**TASK DATA:**
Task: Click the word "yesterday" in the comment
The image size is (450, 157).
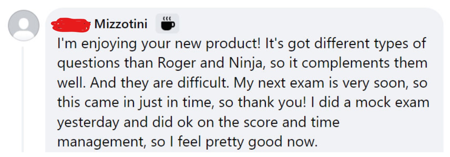Action: coord(89,123)
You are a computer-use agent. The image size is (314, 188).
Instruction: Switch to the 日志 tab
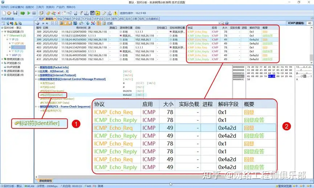(108, 19)
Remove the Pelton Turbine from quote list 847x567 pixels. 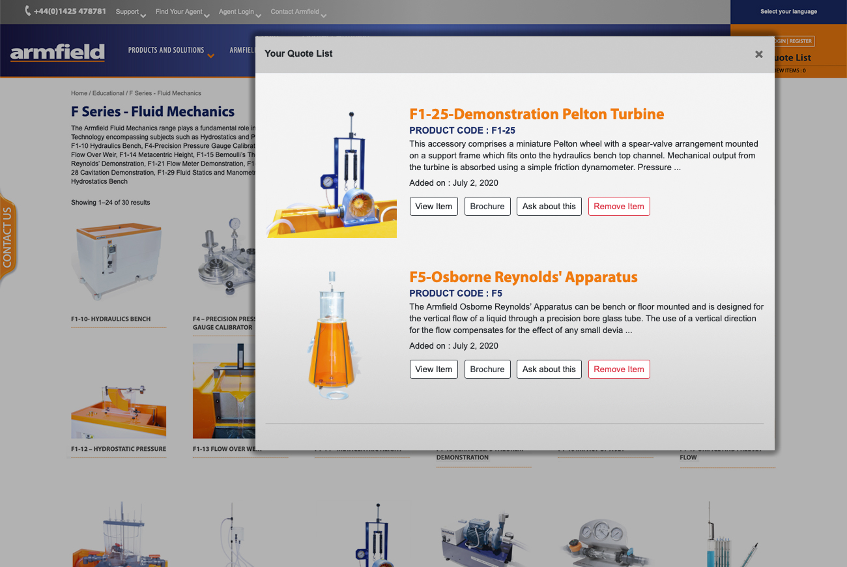618,207
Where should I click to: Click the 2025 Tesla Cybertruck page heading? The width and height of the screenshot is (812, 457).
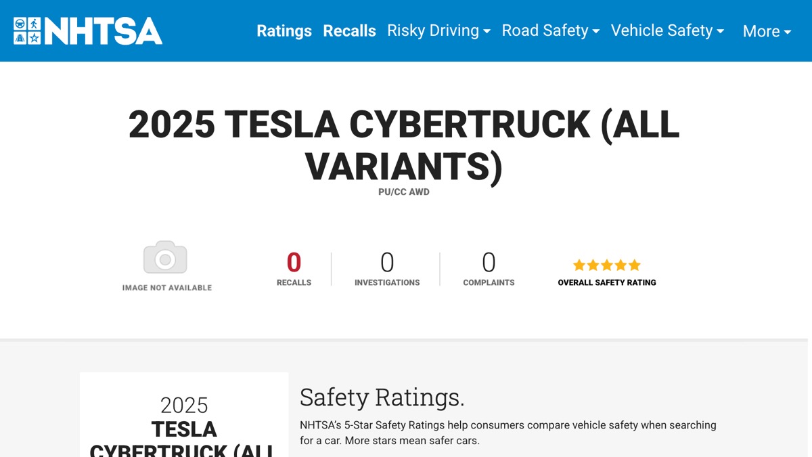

**YOUR OBJECTIVE:**
Wherever a line in the records contains the word "Click", copy that line.

**EXERCISE SOLUTION:**
Task: Click the word "yesterday" in the comment
Where should I click to: Click the 2025 Tesla Cybertruck page heading? The width and height of the screenshot is (812, 457).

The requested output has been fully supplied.